Introduction
The philosophies underpinning our infrastructure deployment strategy are threefold:
- Infrastructure is at its best, most known, and most stable state right after it is freshly deployed.
- Long-running containers and servers tend to break.
- Fault tolerance cannot be bolted-on as an afterthought. It has to be designed-in from the beginning.
We have built these ideas directly into our systems. We run containers, we run in the cloud.
Failure is inevitable, and resiliency is not just desirable, but essential.
In fact, failing is okay. Containers and servers going down is fine, because we’ll just spin up another one. We have enough redundancy built into our system to tolerate it.
Our system is more reliable because it deals with failure all the time – daily, hourly – and it recovers seamlessly. If a real disaster happens, our system will recover because it already does it all the time.
What is the ‘Reaper’?
Much like Netflix’s idea of a chaos monkey, the Reaper is a process whereby every hour, we blow away an entire container host in Rancher, along with all its containers. The host is simply deleted, as if it had gone offline.
Our system is designed to tolerate this failure with no downtime for the users, and to automatically recover.
The Reaper is constructive destruction.
Okay, but how does it work?
The ‘Reaper’ takes the form of Azure Powershell deploy scripts that are checked into Github, and built on a cron schedule by Jenkins. Usually they run hourly, like so:
The Powershell scripts have the following steps:
The logical process flow is as follows:
- Are there alerts firing for this environment? If so, don't do anything destructive. Skip to step 4.
- If no alerts are firing, and all stacks in the environment are healthy, nuke a VM instance. Just delete it.
- Check for sick, removed, or 'zombie' hosts in Rancher (via the REST API and Azure Powershell cmdlets). Clean them up if found.
- Redeploy the Azure Template to heal the environment.

• [RECORDS SUPPLIED]
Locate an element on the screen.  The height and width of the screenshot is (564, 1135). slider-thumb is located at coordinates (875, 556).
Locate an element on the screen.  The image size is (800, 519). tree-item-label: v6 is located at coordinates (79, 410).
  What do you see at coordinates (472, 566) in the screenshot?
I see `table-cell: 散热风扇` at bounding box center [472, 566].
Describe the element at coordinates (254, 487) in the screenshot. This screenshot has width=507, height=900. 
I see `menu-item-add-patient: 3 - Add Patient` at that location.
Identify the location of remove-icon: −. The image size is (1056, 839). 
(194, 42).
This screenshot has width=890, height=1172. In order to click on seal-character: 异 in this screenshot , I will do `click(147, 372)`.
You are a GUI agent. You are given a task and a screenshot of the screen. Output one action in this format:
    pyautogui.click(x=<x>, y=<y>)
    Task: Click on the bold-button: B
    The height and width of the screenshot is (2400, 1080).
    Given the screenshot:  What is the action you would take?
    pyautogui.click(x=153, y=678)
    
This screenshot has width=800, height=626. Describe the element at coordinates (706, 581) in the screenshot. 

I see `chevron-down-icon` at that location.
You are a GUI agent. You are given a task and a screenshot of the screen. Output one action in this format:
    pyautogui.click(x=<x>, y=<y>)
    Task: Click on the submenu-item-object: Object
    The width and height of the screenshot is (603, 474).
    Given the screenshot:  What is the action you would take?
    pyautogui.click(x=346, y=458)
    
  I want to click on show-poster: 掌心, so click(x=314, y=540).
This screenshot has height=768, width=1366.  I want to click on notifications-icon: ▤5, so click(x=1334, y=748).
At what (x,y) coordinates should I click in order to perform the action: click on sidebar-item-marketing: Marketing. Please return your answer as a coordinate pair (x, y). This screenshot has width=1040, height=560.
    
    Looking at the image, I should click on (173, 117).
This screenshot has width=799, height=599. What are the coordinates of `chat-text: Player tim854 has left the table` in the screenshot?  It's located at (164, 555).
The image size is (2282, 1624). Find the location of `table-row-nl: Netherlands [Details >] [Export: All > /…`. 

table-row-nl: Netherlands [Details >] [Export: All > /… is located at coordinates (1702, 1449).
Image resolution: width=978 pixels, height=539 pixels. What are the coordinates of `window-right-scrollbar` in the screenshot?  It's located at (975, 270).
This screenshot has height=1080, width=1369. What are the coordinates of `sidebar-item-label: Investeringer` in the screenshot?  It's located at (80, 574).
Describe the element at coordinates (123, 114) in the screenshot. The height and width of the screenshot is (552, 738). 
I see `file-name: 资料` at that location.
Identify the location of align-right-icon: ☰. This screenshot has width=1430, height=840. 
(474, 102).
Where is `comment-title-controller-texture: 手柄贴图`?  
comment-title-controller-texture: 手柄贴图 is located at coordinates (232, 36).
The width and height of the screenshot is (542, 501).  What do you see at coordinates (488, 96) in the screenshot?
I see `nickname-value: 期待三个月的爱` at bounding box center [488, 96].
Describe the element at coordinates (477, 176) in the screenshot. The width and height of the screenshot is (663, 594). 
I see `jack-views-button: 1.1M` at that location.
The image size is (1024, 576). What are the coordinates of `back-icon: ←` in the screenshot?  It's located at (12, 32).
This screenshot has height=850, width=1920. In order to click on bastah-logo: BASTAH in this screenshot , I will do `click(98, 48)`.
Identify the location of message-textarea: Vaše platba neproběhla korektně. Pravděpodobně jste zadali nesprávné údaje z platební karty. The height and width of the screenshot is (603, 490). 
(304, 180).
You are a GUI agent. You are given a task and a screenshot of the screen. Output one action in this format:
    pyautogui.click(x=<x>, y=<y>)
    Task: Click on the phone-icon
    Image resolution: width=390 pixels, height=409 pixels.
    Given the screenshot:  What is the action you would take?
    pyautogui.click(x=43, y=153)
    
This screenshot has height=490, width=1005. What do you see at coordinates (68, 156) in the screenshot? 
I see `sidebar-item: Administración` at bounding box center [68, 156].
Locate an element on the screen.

• [TASKS FOR THIS EXERCISE]
A. Extract, word for word, the portion of the Reaper text running from "Okay, but how" to "Skip to step 4.".
B. Convert the entries from the line with "I want to click on show-poster: 掌心, so" to the line with "Image resolution: width=978", both included, into a JSON list of strings with one string per line and blank lines omitted.

• [ANSWERS FOR EACH ITEM]
A.
Okay, but how does it work?
The ‘Reaper’ takes the form of Azure Powershell deploy scripts that are checked into Github, and built on a cron schedule by Jenkins. Usually they run hourly, like so:
The Powershell scripts have the following steps:
The logical process flow is as follows:
- Are there alerts firing for this environment? If so, don't do anything destructive. Skip to step 4.

B.
[
  "  I want to click on show-poster: 掌心, so click(x=314, y=540).",
  "This screenshot has height=768, width=1366.  I want to click on notifications-icon: ▤5, so click(x=1334, y=748).",
  "At what (x,y) coordinates should I click in order to perform the action: click on sidebar-item-marketing: Marketing. Please return your answer as a coordinate pair (x, y). This screenshot has width=1040, height=560.",
  "    Looking at the image, I should click on (173, 117).",
  "This screenshot has width=799, height=599. What are the coordinates of `chat-text: Player tim854 has left the table` in the screenshot?  It's located at (164, 555).",
  "The image size is (2282, 1624). Find the location of `table-row-nl: Netherlands [Details >] [Export: All > /…`. ",
  "table-row-nl: Netherlands [Details >] [Export: All > /… is located at coordinates (1702, 1449).",
  "Image resolution: width=978 pixels, height=539 pixels. What are the coordinates of `window-right-scrollbar` in the screenshot?  It's located at (975, 270)."
]